As economic historians can tell you, this is an old story, not that different from dozens of similar crises over the centuries. And there’s a time-honored procedure for dealing with the aftermath of widespread financial failure. It goes like this: the government secures confidence in the system by guaranteeing many (though not necessarily all) bank debts. At the same time, it takes temporary control of truly insolvent banks, in order to clean up their books.
That’s what Sweden did in the early 1990s. It’s also what we ourselves did after the savings and loan debacle of the Reagan years. And there’s no reason we can’t do the same thing now.
But the Obama administration, like the Bush administration, apparently wants an easier way out. The common element to the Paulson and Geithner plans is the insistence that the bad assets on banks’ books are really worth much, much more than anyone is currently willing to pay for them. In fact, their true value is so high that if they were properly priced, banks wouldn’t be in trouble.
And so the plan is to use taxpayer funds to drive the prices of bad assets up to “fair” levels. Mr. Paulson proposed having the government buy the assets directly. Mr. Geithner instead proposes a complicated scheme in which the government lends money to private investors, who then use the money to buy the stuff. The idea, says Mr. Obama’s top economic adviser, is to use “the expertise of the market” to set the value of toxic assets.
But the Geithner scheme would offer a one-way bet: if asset values go up, the investors profit, but if they go down, the investors can walk away from their debt. So this isn’t really about letting markets work. It’s just an indirect, disguised way to subsidize purchases of bad assets.
The likely cost to taxpayers aside, there’s something strange going on here. By my count, this is the third time Obama administration officials have floated a scheme that is essentially a rehash of the Paulson plan, each time adding a new set of bells and whistles and claiming that they’re doing something completely different. This is starting to look obsessive.
But the real problem with this plan is that it won’t work. Yes, troubled assets may be somewhat undervalued. But the fact is that financial executives literally bet their banks on the belief that there was no housing bubble, and the related belief that unprecedented levels of household debt were no problem. They lost that bet. And no amount of financial hocus-pocus — for that is what the Geithner plan amounts to — will change that fact.
You might say, why not try the plan and see what happens? One answer is that time is wasting: every month that we fail to come to grips with the economic crisis another 600,000 jobs are lost.
Even more important, however, is the way Mr. Obama is squandering his credibility. If this plan fails — as it almost surely will — it’s unlikely that he’ll be able to persuade Congress to come up with more funds to do what he should have done in the first place.
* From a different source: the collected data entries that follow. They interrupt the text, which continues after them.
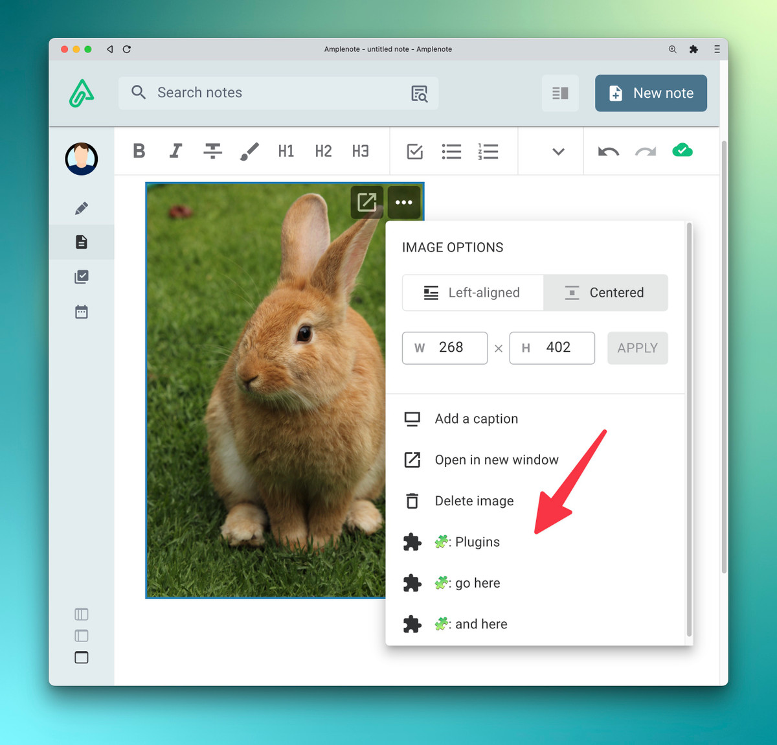The height and width of the screenshot is (745, 777).
Task: Toggle strikethrough text formatting
Action: pyautogui.click(x=212, y=151)
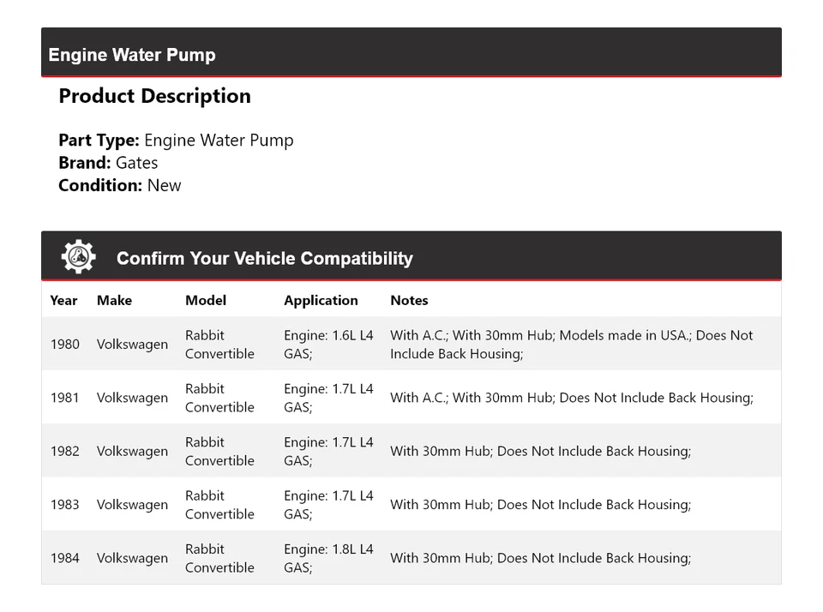Select the 1984 year cell
This screenshot has width=823, height=612.
(x=64, y=558)
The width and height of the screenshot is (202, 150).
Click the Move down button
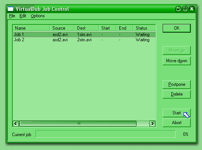177,61
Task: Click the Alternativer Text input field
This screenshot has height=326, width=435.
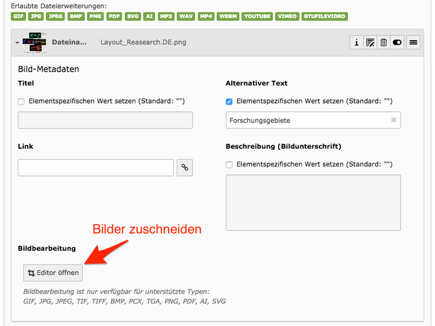Action: 306,120
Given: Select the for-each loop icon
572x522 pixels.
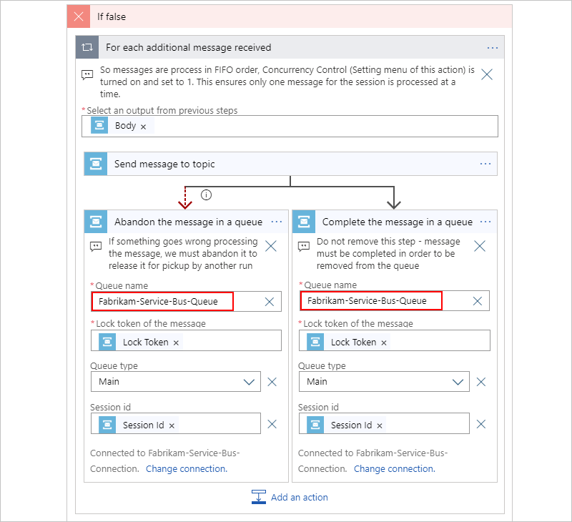Looking at the screenshot, I should click(x=86, y=47).
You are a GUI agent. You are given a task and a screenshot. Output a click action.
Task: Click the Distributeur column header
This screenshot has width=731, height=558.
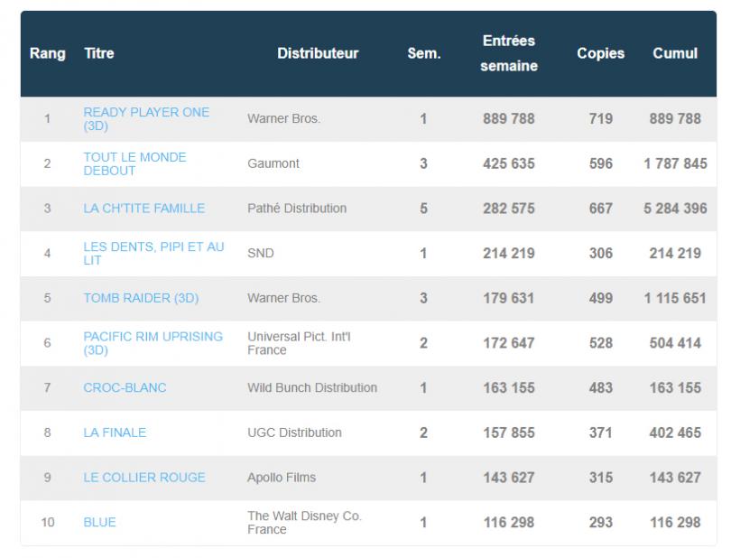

All is not lost: the public wants Mr. Obama to succeed, which means that he can still rescue his bank rescue plan. But time is running out.Another idea by one in one of the comments, John G...
"First, admit that the zombies are in fact dead and that they aren't coming back.
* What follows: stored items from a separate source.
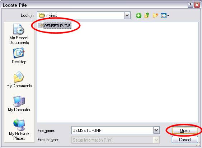The width and height of the screenshot is (202, 148).
Task: Go up one folder level
Action: point(147,15)

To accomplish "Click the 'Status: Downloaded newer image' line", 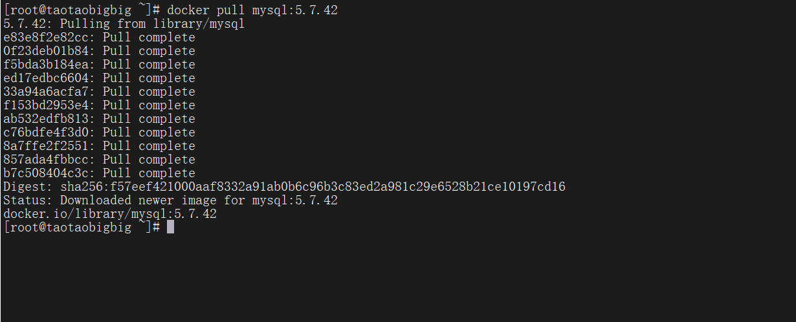I will (170, 200).
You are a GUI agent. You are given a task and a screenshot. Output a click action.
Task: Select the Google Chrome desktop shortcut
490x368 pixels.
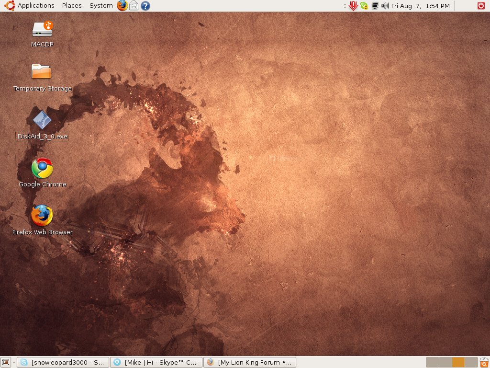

Second, come up with legislation to allow for their orderly termination through a government run receivership (not a bankruptcy) following the FDIC model for insolvent banks, extended to the holding companies.
Third, sell the assets off to existing banks and/or create new, smaller, banks to buy the assets. Distribute the customers (depositors) to these instiutions.
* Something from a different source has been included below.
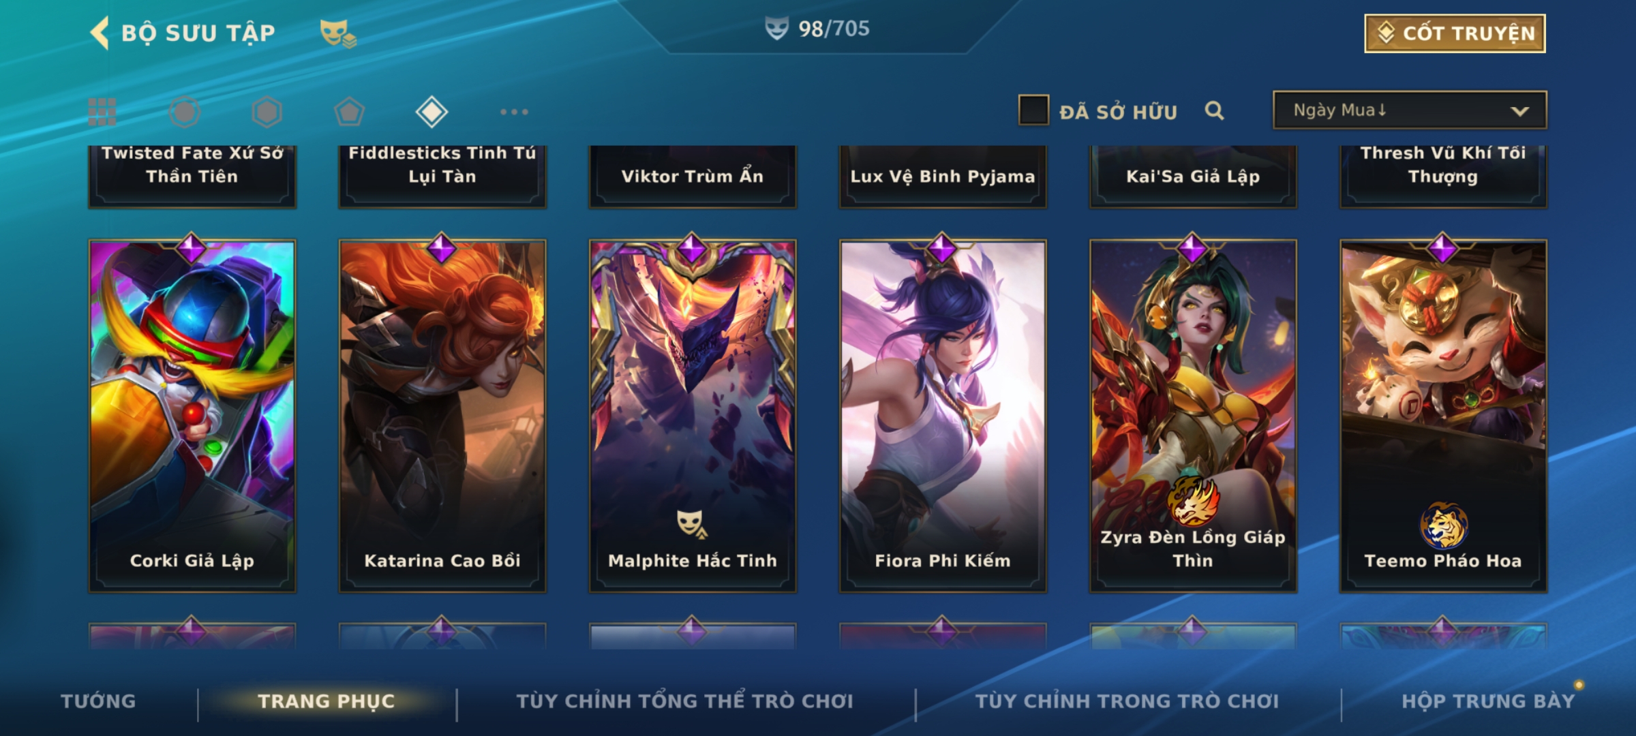This screenshot has height=736, width=1636.
Task: Select the pentagon rarity filter icon
Action: 349,112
Finally, there will be some assets so toxic that nobody would take them, and there will be some liabilities that nobody will assume at a reasonable price. The government will have to retain these and deal with them over time.
The whole package could be financed by an issuance of 30 year bonds at what are historically low interest rates.
Who loses - the current bank management (who will lose their salaries, bonus payments, perks, and golden parachutes), the bond holders of the institutions (who will have to take a haircut, if not getting scalped), and the Wall Street crowd who saw a risk free opportunity to profit. Who profits - the American people."